**Extrait:**
Il y a des musiques inopinées alors qu'on était occupé à la vaisselle du soir, ou le matin au volant du trajet d'aller au travail, ou un dimanche d'hiver à ne rien faire et qu'on allume la radio machinalement, des musiques inconnues qui nous rendent momentanément plus intelligents, intérieurement plus vastes, peut-être même moralement meilleurs ; plus sensibles aux émanations des choses, des êtres auxquels on est lié ; dont la résonance vient nous chercher jusque dans la solitude et ce vide qui sont au fond de soi (depuis le début) et nous y apporte en brève illumination un sentiment d'unité de sa vie, de destinée à être là dans cette époque de l'histoire du monde.

**Relevé:**
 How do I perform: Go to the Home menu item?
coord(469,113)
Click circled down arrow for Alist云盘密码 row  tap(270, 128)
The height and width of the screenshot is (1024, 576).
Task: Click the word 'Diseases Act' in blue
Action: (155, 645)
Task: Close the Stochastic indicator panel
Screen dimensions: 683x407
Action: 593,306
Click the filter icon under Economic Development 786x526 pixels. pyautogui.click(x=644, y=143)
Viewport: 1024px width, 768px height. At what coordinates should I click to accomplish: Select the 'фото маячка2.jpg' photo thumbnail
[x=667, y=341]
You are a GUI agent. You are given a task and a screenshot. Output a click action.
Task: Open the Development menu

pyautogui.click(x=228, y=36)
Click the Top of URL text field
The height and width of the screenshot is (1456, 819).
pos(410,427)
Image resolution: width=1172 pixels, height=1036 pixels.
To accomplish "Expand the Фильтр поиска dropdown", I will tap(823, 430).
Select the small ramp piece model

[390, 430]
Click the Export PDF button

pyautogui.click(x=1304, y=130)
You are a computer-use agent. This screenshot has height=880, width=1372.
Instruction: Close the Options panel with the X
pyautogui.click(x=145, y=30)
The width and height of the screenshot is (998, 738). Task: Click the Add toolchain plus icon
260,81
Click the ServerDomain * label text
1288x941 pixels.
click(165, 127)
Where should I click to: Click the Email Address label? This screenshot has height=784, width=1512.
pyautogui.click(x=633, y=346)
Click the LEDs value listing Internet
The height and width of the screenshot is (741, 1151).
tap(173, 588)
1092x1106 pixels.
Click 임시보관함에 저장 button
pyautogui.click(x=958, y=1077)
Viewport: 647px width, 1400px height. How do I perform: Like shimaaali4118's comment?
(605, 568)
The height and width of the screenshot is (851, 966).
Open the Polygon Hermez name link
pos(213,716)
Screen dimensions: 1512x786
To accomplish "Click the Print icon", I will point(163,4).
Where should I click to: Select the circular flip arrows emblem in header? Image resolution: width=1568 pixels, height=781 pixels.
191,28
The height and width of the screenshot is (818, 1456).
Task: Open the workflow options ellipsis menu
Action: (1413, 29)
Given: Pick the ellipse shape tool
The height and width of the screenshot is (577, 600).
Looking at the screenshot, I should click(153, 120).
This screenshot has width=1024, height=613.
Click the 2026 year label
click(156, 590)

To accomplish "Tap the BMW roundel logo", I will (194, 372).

**Exercices:**
**1.** Citez la partie du passage sur la musique qui s'ouvre sur les mots contenant "Il y a des musiques" et se termine par "l'histoire du monde.".
**2.** D'après le passage sur la musique, qu'apporte à l'auditeur la résonance de ces musiques inconnues ?
**3.** Poursuivez le passage sur la musique à partir de sa dernière phrase.
Le relevé provient d'une autre source que l'extrait.

**Réponses:**
**1.**
Il y a des musiques inopinées alors qu'on était occupé à la vaisselle du soir, ou le matin au volant du trajet d'aller au travail, ou un dimanche d'hiver à ne rien faire et qu'on allume la radio machinalement, des musiques inconnues qui nous rendent momentanément plus intelligents, intérieurement plus vastes, peut-être même moralement meilleurs ; plus sensibles aux émanations des choses, des êtres auxquels on est lié ; dont la résonance vient nous chercher jusque dans la solitude et ce vide qui sont au fond de soi (depuis le début) et nous y apporte en brève illumination un sentiment d'unité de sa vie, de destinée à être là dans cette époque de l'histoire du monde.

**2.** Leur résonance vient chercher l'auditeur jusque dans la solitude et le vide qui sont au fond de lui depuis le début. Elle lui apporte, en brève illumination, un sentiment d'unité de sa vie et de destinée à être là, dans cette époque de l'histoire du monde.

**3.**
Il y en a d'autres au ressassement autoritaire dans les lieux publics qui produisent à l'inverse un obscurcissement presque immédiat, une rétraction de la perceptivité psychique qui peut aller jusqu'à sa complète extinction.
Il y a des nuits translucides dont les constellations en lente giration s'articulent brillamment au-dessus de nous et tout à coup nous unifient à cet univers infini dans toutes les directions, même au-dessous de nous.
Parfois est-ce le bleu céleste et ses panoramas atmosphériques qui se tient pour nous en présence protectrice, qui nous ramène à la vie terrestre et nous fait oublier ce cosmos nocturne où nous sommes inexplicables, où chaque point lumineux est une fournaise atomique.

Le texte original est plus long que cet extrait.